Exercise inputs Block Start

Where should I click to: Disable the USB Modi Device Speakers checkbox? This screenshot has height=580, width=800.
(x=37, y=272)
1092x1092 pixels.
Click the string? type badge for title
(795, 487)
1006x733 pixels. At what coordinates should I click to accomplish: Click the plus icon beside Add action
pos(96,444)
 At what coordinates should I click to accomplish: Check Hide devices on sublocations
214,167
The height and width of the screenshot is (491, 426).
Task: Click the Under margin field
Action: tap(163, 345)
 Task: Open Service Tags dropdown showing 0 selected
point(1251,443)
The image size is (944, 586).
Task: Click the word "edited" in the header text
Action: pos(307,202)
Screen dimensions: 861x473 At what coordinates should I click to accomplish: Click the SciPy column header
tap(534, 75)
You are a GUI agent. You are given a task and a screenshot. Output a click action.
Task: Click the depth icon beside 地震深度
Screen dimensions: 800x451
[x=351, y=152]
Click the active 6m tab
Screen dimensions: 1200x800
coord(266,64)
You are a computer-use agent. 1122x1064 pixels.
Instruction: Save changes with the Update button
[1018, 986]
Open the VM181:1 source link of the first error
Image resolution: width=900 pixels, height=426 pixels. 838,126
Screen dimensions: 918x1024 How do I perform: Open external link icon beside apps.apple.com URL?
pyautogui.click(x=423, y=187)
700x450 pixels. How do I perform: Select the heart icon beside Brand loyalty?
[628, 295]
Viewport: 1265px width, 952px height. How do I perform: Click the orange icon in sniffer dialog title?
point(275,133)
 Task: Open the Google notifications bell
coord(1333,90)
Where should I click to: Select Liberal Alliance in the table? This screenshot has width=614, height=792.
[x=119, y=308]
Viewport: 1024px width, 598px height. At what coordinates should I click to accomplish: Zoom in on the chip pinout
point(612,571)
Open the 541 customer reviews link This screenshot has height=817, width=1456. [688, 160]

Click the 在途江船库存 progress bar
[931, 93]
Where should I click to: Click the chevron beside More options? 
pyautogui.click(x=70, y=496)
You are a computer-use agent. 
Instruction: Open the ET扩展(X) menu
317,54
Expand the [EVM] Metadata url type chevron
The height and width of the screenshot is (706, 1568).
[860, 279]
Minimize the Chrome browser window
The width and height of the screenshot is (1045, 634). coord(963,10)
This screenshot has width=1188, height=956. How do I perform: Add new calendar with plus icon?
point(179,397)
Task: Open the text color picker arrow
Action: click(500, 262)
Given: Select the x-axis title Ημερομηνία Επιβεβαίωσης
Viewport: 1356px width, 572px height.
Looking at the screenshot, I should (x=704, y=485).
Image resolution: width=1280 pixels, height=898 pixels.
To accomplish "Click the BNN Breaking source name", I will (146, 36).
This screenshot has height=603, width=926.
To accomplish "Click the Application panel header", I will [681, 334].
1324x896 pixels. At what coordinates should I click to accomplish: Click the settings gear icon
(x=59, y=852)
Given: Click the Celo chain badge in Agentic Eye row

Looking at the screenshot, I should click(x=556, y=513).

Exercise inputs Block End

■ Exercise details ■
A word-for-word restatement of all the records is required.

■ Final answer ■
Where should I click to: Disable the USB Modi Device Speakers checkbox? This screenshot has height=580, width=800.
(x=37, y=272)
1092x1092 pixels.
Click the string? type badge for title
(795, 487)
1006x733 pixels. At what coordinates should I click to accomplish: Click the plus icon beside Add action
pos(96,444)
 At what coordinates should I click to accomplish: Check Hide devices on sublocations
214,167
The height and width of the screenshot is (491, 426).
Task: Click the Under margin field
Action: tap(163, 345)
 Task: Open Service Tags dropdown showing 0 selected
point(1251,443)
The image size is (944, 586).
Task: Click the word "edited" in the header text
Action: pos(307,202)
Screen dimensions: 861x473 At what coordinates should I click to accomplish: Click the SciPy column header
tap(534, 75)
You are a GUI agent. You are given a task and a screenshot. Output a click action.
Task: Click the depth icon beside 地震深度
Screen dimensions: 800x451
[x=351, y=152]
Click the active 6m tab
Screen dimensions: 1200x800
coord(266,64)
You are a computer-use agent. 1122x1064 pixels.
Instruction: Save changes with the Update button
[1018, 986]
Open the VM181:1 source link of the first error
Image resolution: width=900 pixels, height=426 pixels. 838,126
Screen dimensions: 918x1024 How do I perform: Open external link icon beside apps.apple.com URL?
pyautogui.click(x=423, y=187)
700x450 pixels. How do I perform: Select the heart icon beside Brand loyalty?
[628, 295]
Viewport: 1265px width, 952px height. How do I perform: Click the orange icon in sniffer dialog title?
point(275,133)
 Task: Open the Google notifications bell
coord(1333,90)
Where should I click to: Select Liberal Alliance in the table? This screenshot has width=614, height=792.
[x=119, y=308]
Viewport: 1024px width, 598px height. At what coordinates should I click to accomplish: Zoom in on the chip pinout
point(612,571)
Open the 541 customer reviews link This screenshot has height=817, width=1456. [688, 160]

Click the 在途江船库存 progress bar
[931, 93]
Where should I click to: Click the chevron beside More options? 
pyautogui.click(x=70, y=496)
You are a computer-use agent. 
Instruction: Open the ET扩展(X) menu
317,54
Expand the [EVM] Metadata url type chevron
The height and width of the screenshot is (706, 1568).
[860, 279]
Minimize the Chrome browser window
The width and height of the screenshot is (1045, 634). coord(963,10)
This screenshot has width=1188, height=956. How do I perform: Add new calendar with plus icon?
point(179,397)
Task: Open the text color picker arrow
Action: click(500, 262)
Given: Select the x-axis title Ημερομηνία Επιβεβαίωσης
Viewport: 1356px width, 572px height.
Looking at the screenshot, I should (x=704, y=485).
Image resolution: width=1280 pixels, height=898 pixels.
To accomplish "Click the BNN Breaking source name", I will (146, 36).
This screenshot has height=603, width=926.
To accomplish "Click the Application panel header", I will [681, 334].
1324x896 pixels. At what coordinates should I click to accomplish: Click the settings gear icon
(x=59, y=852)
Given: Click the Celo chain badge in Agentic Eye row

Looking at the screenshot, I should click(x=556, y=513).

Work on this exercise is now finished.